Given records:
..............................

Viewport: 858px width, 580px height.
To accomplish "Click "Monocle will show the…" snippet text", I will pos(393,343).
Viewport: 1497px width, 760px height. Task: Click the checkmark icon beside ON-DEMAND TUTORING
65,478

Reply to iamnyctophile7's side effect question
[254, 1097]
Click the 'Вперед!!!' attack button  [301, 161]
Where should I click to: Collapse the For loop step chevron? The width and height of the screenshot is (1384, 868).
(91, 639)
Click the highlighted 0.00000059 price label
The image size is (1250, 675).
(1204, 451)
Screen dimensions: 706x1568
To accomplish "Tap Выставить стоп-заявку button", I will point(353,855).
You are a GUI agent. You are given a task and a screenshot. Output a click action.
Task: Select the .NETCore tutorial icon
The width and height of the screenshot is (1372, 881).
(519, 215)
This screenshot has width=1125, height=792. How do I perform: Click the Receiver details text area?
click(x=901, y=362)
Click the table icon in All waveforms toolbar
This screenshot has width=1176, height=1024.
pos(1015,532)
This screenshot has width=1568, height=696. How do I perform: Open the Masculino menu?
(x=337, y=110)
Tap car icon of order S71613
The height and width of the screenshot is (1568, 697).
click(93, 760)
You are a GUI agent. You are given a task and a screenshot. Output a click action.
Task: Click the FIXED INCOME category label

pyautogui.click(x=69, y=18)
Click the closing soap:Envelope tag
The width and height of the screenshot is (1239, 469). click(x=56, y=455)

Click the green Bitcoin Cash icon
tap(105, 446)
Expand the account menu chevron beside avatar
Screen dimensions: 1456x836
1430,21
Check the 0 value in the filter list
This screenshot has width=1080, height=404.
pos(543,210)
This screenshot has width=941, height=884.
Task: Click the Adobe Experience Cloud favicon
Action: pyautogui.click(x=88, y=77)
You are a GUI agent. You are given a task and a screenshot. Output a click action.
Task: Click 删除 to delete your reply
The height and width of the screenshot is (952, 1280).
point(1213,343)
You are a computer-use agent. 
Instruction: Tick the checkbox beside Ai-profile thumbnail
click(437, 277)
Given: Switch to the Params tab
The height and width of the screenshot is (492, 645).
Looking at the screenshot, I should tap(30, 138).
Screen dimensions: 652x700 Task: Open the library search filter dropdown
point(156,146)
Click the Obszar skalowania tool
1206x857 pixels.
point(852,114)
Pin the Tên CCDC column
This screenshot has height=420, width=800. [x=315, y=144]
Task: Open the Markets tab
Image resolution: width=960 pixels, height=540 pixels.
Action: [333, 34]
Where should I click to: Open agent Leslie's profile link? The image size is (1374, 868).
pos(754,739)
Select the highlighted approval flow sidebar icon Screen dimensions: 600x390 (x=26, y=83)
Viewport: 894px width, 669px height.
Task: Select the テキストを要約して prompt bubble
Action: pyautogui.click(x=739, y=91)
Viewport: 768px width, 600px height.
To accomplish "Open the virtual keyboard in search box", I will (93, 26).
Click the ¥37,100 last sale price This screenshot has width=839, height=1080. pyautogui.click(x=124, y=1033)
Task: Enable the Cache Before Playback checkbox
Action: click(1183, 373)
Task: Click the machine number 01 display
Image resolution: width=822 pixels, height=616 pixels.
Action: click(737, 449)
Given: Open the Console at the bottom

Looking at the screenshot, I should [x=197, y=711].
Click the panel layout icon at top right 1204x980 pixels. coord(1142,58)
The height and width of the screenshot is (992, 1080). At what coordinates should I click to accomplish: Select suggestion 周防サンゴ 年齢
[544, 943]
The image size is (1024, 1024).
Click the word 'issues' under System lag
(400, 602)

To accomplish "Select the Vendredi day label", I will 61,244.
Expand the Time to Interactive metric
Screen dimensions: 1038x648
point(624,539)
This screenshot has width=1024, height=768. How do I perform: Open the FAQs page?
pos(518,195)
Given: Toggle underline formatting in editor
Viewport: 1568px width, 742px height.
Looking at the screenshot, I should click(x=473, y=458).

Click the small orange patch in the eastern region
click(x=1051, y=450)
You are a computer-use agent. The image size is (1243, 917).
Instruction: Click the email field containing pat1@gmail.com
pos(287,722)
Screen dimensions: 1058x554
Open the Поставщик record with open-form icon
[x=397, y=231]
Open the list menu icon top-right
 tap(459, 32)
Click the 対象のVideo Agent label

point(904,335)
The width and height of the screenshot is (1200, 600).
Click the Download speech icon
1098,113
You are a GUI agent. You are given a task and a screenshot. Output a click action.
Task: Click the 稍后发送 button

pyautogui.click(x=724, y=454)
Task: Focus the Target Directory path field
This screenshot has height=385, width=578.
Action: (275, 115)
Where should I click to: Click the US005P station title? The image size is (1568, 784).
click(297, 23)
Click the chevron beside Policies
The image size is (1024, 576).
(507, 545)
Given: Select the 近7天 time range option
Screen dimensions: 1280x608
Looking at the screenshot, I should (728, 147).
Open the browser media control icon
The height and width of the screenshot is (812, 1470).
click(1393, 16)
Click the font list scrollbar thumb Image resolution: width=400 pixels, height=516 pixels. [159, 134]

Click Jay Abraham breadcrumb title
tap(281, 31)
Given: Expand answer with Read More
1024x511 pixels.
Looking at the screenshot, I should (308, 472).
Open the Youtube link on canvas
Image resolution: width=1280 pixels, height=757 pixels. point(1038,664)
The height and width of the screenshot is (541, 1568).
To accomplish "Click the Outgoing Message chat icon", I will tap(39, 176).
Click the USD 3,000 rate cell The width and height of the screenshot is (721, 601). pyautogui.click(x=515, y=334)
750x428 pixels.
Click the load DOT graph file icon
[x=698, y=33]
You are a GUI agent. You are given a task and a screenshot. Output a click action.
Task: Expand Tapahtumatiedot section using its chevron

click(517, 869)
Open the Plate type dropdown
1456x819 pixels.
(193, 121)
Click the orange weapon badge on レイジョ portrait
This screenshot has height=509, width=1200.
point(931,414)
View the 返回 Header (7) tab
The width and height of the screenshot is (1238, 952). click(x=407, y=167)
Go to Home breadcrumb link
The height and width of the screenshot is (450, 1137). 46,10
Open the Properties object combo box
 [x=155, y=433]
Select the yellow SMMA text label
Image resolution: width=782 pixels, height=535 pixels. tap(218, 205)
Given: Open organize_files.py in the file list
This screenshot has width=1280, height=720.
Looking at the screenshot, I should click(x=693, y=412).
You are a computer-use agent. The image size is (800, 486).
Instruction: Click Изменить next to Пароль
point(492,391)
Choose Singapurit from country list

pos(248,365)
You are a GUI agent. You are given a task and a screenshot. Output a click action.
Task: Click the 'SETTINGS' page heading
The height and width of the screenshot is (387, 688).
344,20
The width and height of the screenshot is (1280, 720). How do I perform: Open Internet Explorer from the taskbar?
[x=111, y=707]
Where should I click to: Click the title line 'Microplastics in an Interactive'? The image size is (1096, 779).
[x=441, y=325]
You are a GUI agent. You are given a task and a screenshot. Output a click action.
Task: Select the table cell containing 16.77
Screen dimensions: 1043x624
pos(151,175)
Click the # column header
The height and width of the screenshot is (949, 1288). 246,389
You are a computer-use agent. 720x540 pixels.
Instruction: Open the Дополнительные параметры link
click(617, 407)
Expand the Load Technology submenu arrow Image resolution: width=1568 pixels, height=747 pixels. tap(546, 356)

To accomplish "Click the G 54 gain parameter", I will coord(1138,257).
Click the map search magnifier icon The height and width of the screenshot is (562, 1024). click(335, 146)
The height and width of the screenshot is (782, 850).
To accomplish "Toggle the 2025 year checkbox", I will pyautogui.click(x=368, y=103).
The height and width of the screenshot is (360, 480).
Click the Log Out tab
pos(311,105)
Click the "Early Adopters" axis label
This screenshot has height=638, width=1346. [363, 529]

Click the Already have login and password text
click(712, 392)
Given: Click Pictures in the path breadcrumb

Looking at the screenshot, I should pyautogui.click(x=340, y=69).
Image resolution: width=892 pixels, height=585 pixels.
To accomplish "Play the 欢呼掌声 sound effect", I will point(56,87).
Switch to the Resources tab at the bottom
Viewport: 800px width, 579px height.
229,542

..............................

Work instructions: A single number is required: the count of lines in the data that include the string "table".

Reply to the task: 2